Strong First-Quarter Results
For the quarter ended March 31, VeriSign reported revenue of $429 million, a 6.6% increase from the same period last year. Operating income rose to $294 million, up from $271 million, while net income reached $215 million, or $2.34 per diluted share, compared to $199 million, or $2.10 per share, a year earlier. The results were driven by steady growth in .com and .net domain registrations, which totaled 176.1 million at quarter-end, a 3.7% year-over-year increase. New registrations hit 11.5 million, up from 10.1 million a year ago.
.com Price Hike and Renewal Risk
VeriSign announced that it will increase the annual wholesale fee for new and renewed .com domains to $10.97, up from $10.26, effective November 1. This fee is paid by accredited registrars, not directly by end users, but it could lead to higher retail prices and potentially affect renewal behavior. During the earnings call, management noted that first-time renewals typically run in the mid-40% range, compared to the mid-80% range for domains that have been renewed before. A surge in new registrations late in 2025 could create a wave of first-time renewals later this year, potentially dragging down overall renewal rates.

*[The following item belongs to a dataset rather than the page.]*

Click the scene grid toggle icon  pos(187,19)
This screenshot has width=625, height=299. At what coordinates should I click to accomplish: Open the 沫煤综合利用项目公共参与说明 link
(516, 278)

Raised Guidance and Market Context
Despite the near-term concerns, VeriSign raised its 2026 forecast for .com and .net domain name base growth to 3.1% to 4.3%, up from the previous 1.5% to 3.5% range. CFO John Calys set full-year revenue guidance between $1.730 billion and $1.745 billion, with operating income expected in the range of $1.170 billion to $1.185 billion. The company also highlighted strong demand across its core regions, particularly the U.S. and EMEA, and noted that registrar marketing efforts and AI-powered website tools are contributing to growth.
Analyst Reactions
Analyst responses were mixed. Baird's Robert Oliver maintained an Outperform rating and raised his price target to $355 from $305. JPMorgan's Alexei Gogolev kept a Neutral rating, increasing his target to $278 from $273. The divergent views reflect the tension between VeriSign's solid fundamentals and the potential headwinds from the price increase.
Capital Returns and Outlook
VeriSign continued its capital return program, repurchasing 0.9 million shares for $214 million during the quarter, with $863 million remaining under its buyback authorization. The company also declared a $0.81 per-share cash dividend, payable on May 27 to shareholders of record as of May 19. While the company's long-term outlook remains positive, investors are closely monitoring the impact of the .com price increase on renewal rates and the broader domain market.